## Extrait du document
╭──

« Pas de terres signifie : pas de ressources naturelles, pas de pouvoir géopolitique, pas de lieu d’exercice de ses pratiques et pas d’endroit où appliquer son droit. Il y a de quoi avoir une dent contre le système, non? Qu’en est-il de toute une nation sans terre? » 1

Entre le colonialisme et la répression, les cultures autochtones ont été négligé. Est-il possible de réconcilier les colonisateurs et les colonisés ou au contraire, sommes-nous pris dans une boucle dont il est impossible de tous sortir gagnant? Pouvons-nous recéder notre territoire à leur juste propriétaire, ou devrions-nous simplement unifier nos sociétés de façon communiste pour ainsi éviter le problème du droit de propriété ?

Problème de reconnaissance

 À ce jour, le colonisateur s’est installé, cette terre, c’est chez lui, chez nous. Qu’advient-il de nos générations qui tentent de changer le passé ? Il est déjà trop tard. La structure hiérarchique établie dans nos sociétés est trop ancrée, les piliers fondateurs de cette échelle sont trop solides ; une minorité détient tous les pouvoirs. Ainsi, il pleut des politiques d’appropriation à n’en plus finir. Certains tenteront de revendiquer le système et les droits fondamentaux des autochtones, même changer les lois.

Selon les variations entre les cultures, la réalité des faits peut être altérée. Dans l’interprétation et la subjectivité, la culture ancestrale et occidentale présentent un point de vue différents pour des mêmes événements. N’ayant donc pas la même signification, la perception des gens sur le sujet dépend de leur culture, leur éducation. Ainsi, donc, la réalité devient subjective, une situation troublante lorsque l’on tente de rétablir les inégalités.

Dans le colonialisme, on présente une volonté d’éduquer et de ‘’civiliser’’ les autochtones. Ne serait-ce pas une forme de dévalorisation de ces cultures ? Les Européens semblaient bien négligents d’autrui. Le problème survient en fait lorsque ce système de supérieurs/inférieurs affecte l’interprétation des gens. Après tout, sur de faux préjugés et prétextes, ces sentiments issus de la construction sociale parviennent à créer de réels sentiments. Ainsi, dans l’absurdité la plus totale d’un système défaillant, la colère des colonisés est réelle et justifiée, en partie.

En fait, une colère liée au manque de changements rapides est justifiée. Depuis le rapatriement de la Constitution en 1982, les droits autochtones sont un morceau imposant dans la réalité juridique canadienne. L’article 35 du texte fondateur reconnaît ces droits. Cependant, ceux-ci ne sont pas définis. Pourquoi avoir négligé cette partie ? Il était évident que ça allait devenir un problème ; on aime bien jouer avec les mots. En fait, il y a quelques 630 communautés au pays. Chacune possède un territoire ancestral, des pratiques et une histoire qui existaient avant la colonisation. La reconnaissance est justifiée.

╰──

## Données extraites
╭──

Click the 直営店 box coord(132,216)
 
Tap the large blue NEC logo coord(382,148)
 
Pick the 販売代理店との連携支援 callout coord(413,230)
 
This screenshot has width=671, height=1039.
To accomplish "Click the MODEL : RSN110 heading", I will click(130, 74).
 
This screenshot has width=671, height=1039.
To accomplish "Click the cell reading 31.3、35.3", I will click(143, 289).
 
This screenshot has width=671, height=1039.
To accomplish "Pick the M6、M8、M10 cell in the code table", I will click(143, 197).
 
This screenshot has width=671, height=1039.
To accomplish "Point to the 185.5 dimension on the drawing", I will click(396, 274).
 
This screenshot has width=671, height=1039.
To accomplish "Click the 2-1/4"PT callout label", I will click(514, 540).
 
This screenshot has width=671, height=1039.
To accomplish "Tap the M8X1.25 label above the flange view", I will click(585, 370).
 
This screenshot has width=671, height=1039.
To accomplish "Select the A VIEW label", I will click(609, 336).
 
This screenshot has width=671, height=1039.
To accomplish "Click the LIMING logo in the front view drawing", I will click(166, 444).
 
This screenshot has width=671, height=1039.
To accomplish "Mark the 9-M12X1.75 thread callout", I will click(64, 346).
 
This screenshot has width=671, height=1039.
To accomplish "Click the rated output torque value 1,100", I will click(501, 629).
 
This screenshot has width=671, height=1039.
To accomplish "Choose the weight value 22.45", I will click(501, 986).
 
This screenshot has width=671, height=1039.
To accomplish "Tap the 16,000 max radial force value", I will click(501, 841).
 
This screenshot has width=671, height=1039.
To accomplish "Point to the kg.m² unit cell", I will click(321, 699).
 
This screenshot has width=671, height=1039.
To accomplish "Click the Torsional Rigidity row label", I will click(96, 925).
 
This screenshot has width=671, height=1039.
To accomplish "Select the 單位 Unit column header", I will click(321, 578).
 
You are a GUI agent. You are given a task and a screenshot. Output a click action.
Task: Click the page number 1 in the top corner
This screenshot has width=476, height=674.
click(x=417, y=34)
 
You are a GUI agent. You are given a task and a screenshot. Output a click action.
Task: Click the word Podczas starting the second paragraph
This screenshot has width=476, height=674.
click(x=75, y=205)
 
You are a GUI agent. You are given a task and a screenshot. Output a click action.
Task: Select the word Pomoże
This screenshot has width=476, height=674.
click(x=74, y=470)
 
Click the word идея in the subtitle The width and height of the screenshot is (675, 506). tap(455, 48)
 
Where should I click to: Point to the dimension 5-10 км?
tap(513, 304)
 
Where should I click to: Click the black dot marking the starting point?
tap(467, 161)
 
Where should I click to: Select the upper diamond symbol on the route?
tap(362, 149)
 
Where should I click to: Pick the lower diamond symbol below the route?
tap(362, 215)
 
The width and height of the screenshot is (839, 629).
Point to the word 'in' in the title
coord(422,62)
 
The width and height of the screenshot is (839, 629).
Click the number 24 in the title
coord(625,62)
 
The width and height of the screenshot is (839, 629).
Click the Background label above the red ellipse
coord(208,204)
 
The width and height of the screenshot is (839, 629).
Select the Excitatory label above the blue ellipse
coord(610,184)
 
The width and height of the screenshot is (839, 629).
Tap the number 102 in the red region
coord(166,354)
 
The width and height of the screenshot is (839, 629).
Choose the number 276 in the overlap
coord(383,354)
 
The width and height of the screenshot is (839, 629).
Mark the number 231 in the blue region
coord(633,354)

╰──

Dans l'extrait sur les droits autochtones, quel article de la Constitution reconnaît ces droits ?

## Le résultat
L'article 35 de la Constitution reconnaît les droits autochtones.